There are places we walk into and immediately feel our pulse change. Not because of what’s happening in the moment—but because of what has already happened there. The walls remember. Or maybe it’s us. Maybe we remember too well.
Today was the first day of summer school. My regular classroom—my quiet space of control and comfort—is under HVAC construction. That means, for the next month, I’ll be teaching in the high school building. It’s a place I know well, though I wish I didn’t. My history with that building is long, and frankly, complicated. For years, as an off-site teacher working with at-risk students, my relationship to the high school has felt like that of a distant cousin: present, acknowledged, but peripheral. I’ve been overlooked, sometimes dismissed, sometimes outright disregarded. And like anyone who has been made to feel invisible, I built up armor to survive it.
I entered the day with that armor still strapped on—resentment in one pocket, skepticism in the other. But by the time I left, something had softened. Not entirely. Not in a way that resolves all things. But enough. Enough to notice that maybe what I’ve been holding onto all these years isn’t about the building itself. It’s about the people who once filled it. And they’re not there anymore.

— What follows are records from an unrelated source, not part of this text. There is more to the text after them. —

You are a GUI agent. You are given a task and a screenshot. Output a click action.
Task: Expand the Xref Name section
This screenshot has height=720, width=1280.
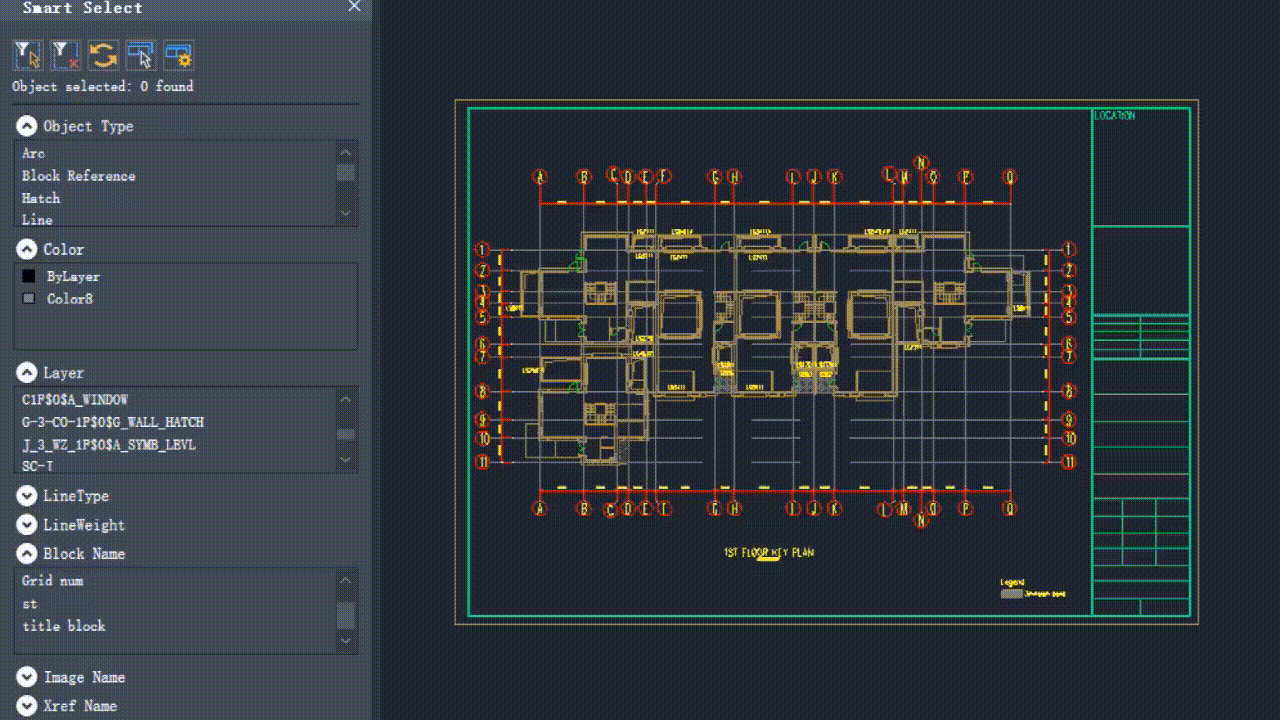click(x=26, y=706)
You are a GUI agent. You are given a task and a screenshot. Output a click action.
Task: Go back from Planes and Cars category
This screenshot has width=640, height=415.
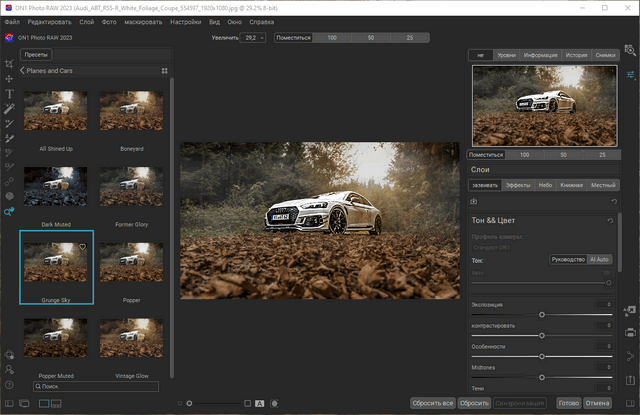click(21, 71)
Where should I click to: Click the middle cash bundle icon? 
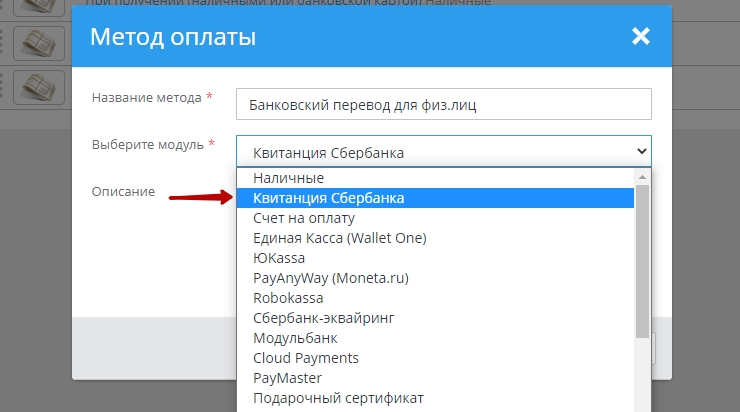tap(39, 42)
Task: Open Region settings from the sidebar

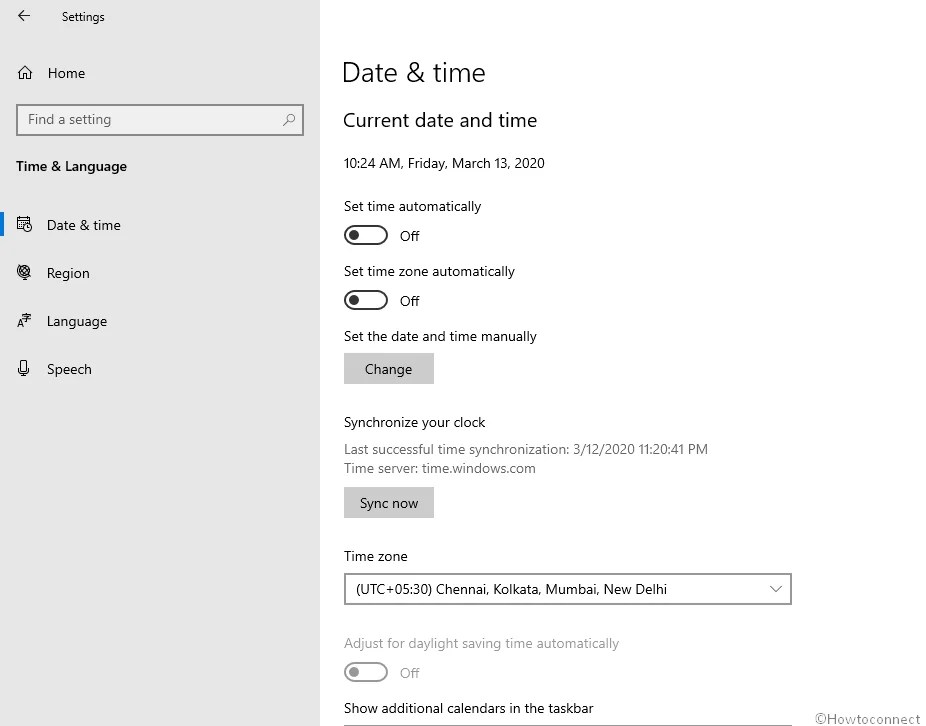Action: pyautogui.click(x=68, y=272)
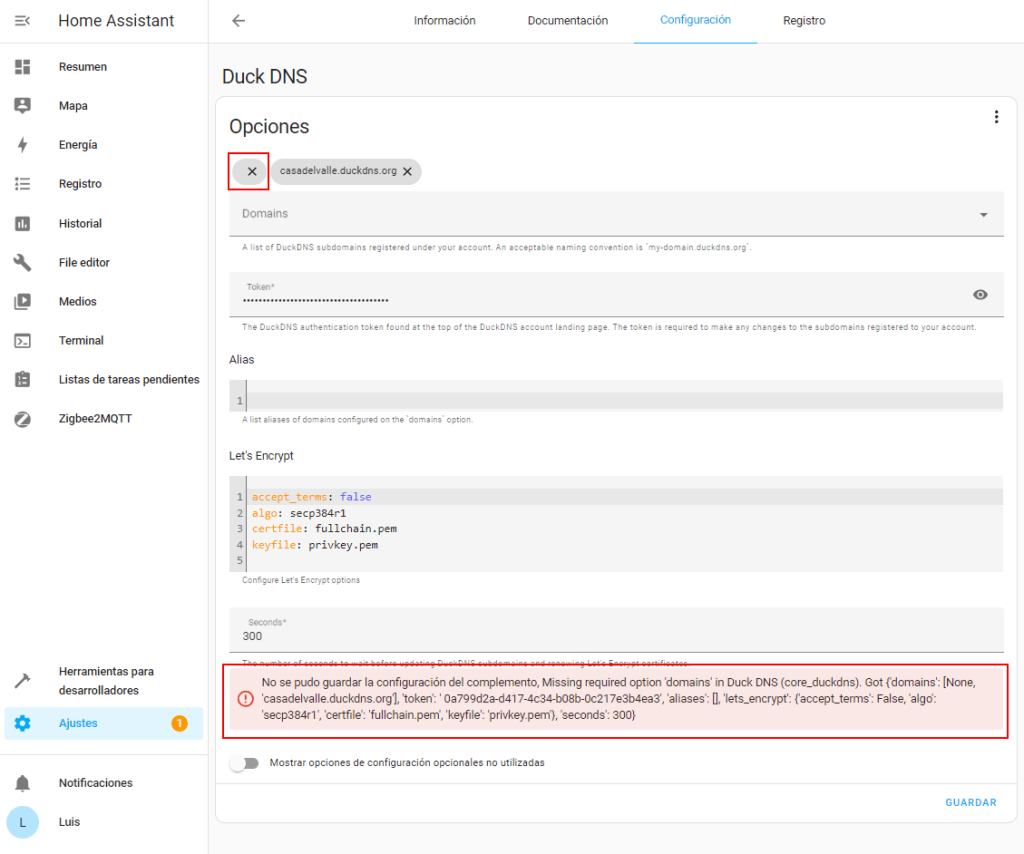The width and height of the screenshot is (1024, 854).
Task: Remove the empty domain chip
Action: (x=252, y=172)
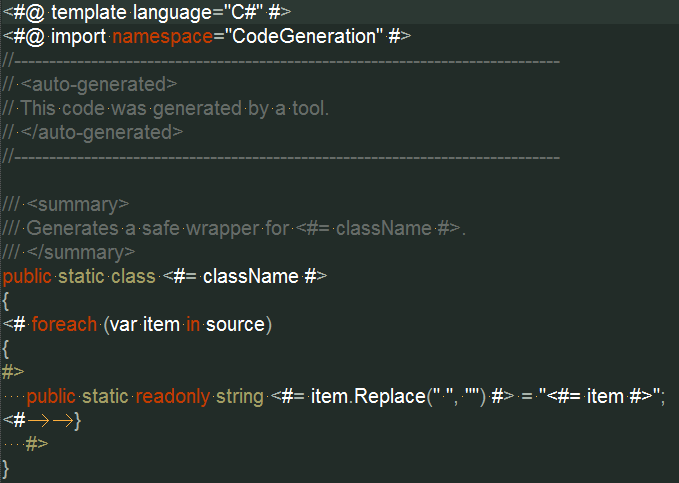Screen dimensions: 679x483
Task: Click the orange "namespace" keyword
Action: pyautogui.click(x=162, y=37)
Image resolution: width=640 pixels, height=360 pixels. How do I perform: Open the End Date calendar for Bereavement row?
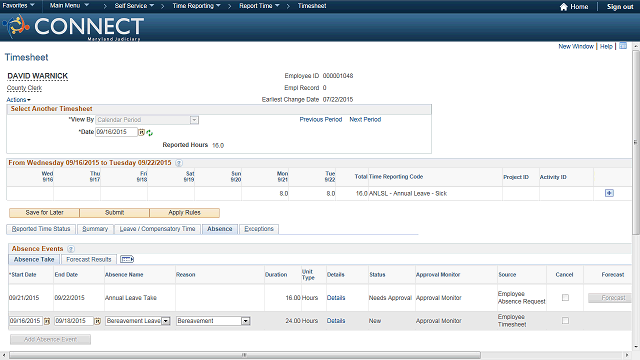point(98,321)
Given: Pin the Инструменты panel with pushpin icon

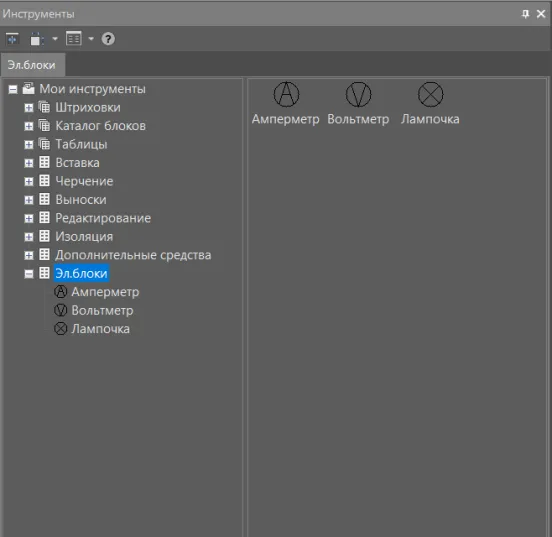Looking at the screenshot, I should click(525, 14).
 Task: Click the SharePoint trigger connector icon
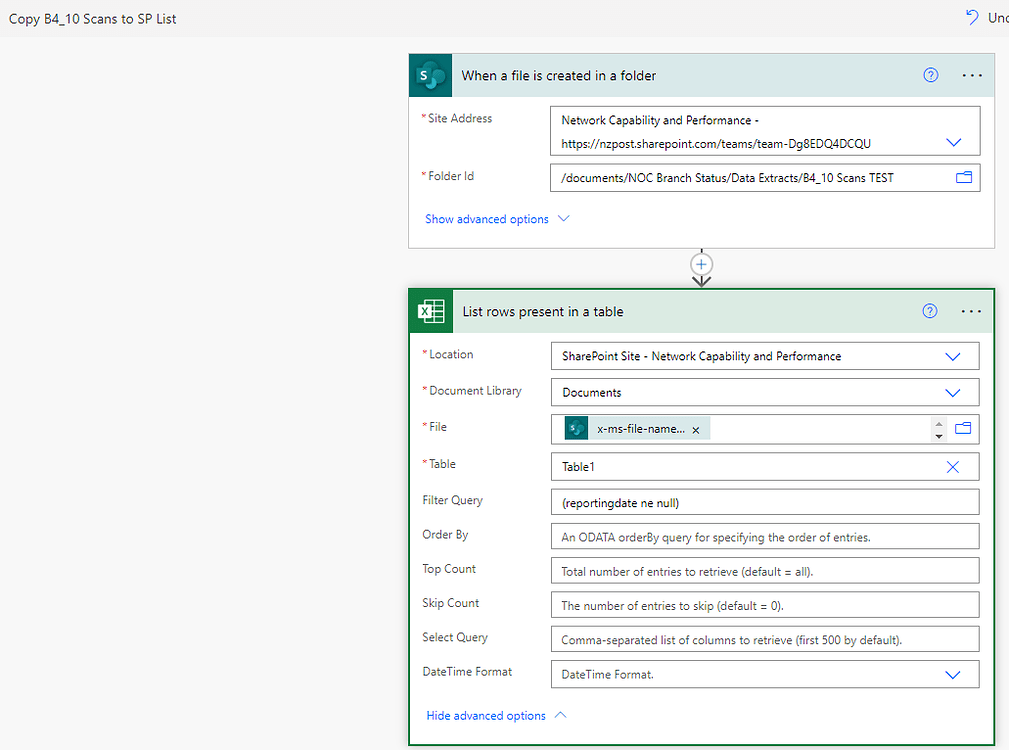[x=429, y=75]
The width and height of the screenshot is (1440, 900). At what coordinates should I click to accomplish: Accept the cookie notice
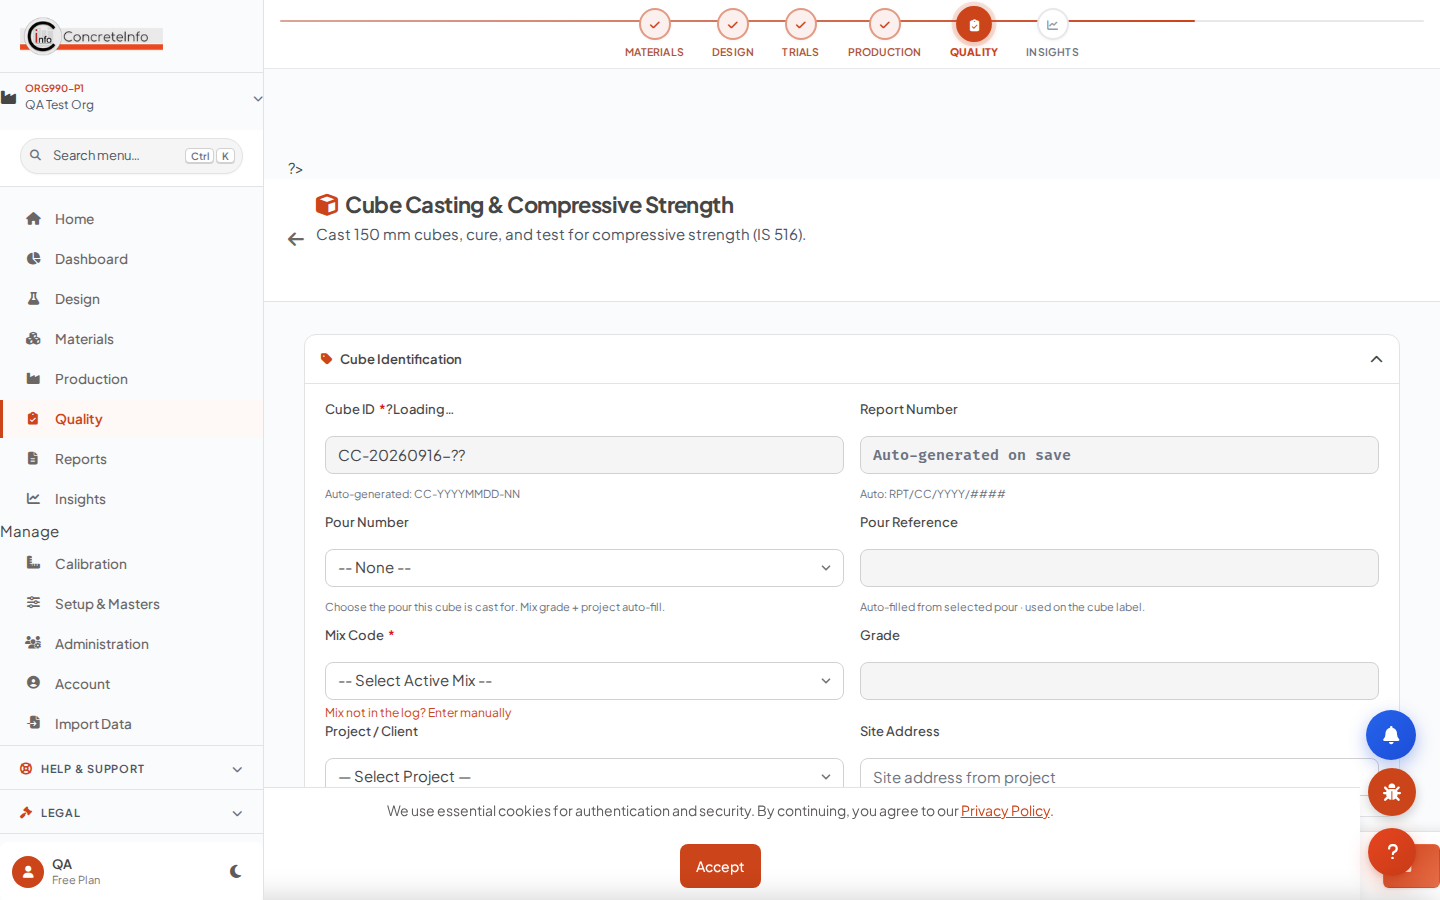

We don’t talk enough about workplace hurt. About how real it is. About how it lingers. Especially in schools—where the culture of professionalism often means quietly absorbing every blow. A snide comment. A meeting where your input is ignored. A student you fought for who slipped through the cracks anyway. A colleague who undercuts you. An administrator who sees numbers, not names.
It accumulates.
The psychologist Gabor Maté writes that “trauma is not what happens to you, but what happens inside you as a result of what happens to you.” In other words, trauma isn’t always the catastrophe—it’s the long echo of it. It’s how we internalize judgment, isolation, and disrespect. It’s how we build stories around our pain to protect ourselves from being hurt again.
For me, that story was this: the high school doesn’t see me. Doesn’t value what I do. Doesn’t understand the work of teaching students who live on the edge of the system.
Maybe that story was true once. Maybe it wasn’t. But what matters now is that I carried it into today—and the people around me didn’t deserve it. And more than that, I didn’t deserve to carry it anymore.
Albert Anker’s 1862 painting Das Schulexamen (The School Exam) lives in this tension between performance and judgment. In it, a barefoot child stands before a tribunal of seated adults, reciting from a sheet hung on a blackboard. The examiners lean forward or away, some bored, some attentive. The child’s teacher watches, rod behind his back, as rows of children look on. The mood is reverent, almost sacred. But beneath it all, there’s a quiet tension—a sense that something more than knowledge is being evaluated.
When I look at that painting, I don’t just see a school exam. I see the emotional experience of being watched. Of standing under the scrutiny of people who have power over you. I see not just the child, but the teacher too—back stiff, hands folded, preparing for judgment himself.
The classroom isn’t just a place of learning. It’s a site of visibility. And for many teachers—especially those outside the center of institutional power—it becomes a space of ongoing emotional negotiation. You learn to read the room. To sense when you're being dismissed. To measure every word in meetings. To anticipate where the next slight might come from. And over time, those things don’t just stay at work. They bleed.
We’re told to separate work life and home life. To draw a line between the professional and the personal. But anyone who’s worked in a school—or any emotionally demanding environment—knows how false that line is.
You carry your students home in your thoughts. You replay conversations in the shower. You feel a cold silence in a hallway and wonder if it was meant for you. You pour your whole self into work, and when that self is overlooked or belittled, the pain doesn't clock out at 3:30.
Professional relationships are relationships. They have the power to shape how we see ourselves. How we value our contributions. How we view our place in the world. And when those relationships are marked by disrespect or marginalization, it’s not petty to feel hurt. It’s human.
But time changes things. People leave. Systems shift. And sometimes, without realizing it, we change too.
Today, standing once again in those hallways, I expected to feel angry. Instead, I felt strangely fine. The ghosts weren’t gone—but they no longer had their grip on me. The people who once triggered that sense of erasure are no longer there. And maybe more importantly, I’m not the same person who once needed their validation.
The work I do still matters. The students I serve still deserve everything I have. But the story I tell myself about where I belong—that’s what changed today. I don’t need the high school to see me the way I once did. I see myself now. I know what I’m worth. And in that knowing, the old resentment begins to loosen.
Maybe this is what healing looks like—not erasure of memory, but its reframing. Maybe the rooms we fear walking into aren’t haunted by others, but by former versions of ourselves. Versions still waiting to be affirmed. Still hoping to be seen.
But now I can walk those halls with quiet dignity. Not because everything is fixed, but because I no longer need it to be.
And maybe that’s the lesson of Das Schulexamen too: that being watched doesn’t always mean being judged. Sometimes, it means being witnessed. And sometimes, it means learning to witness yourself.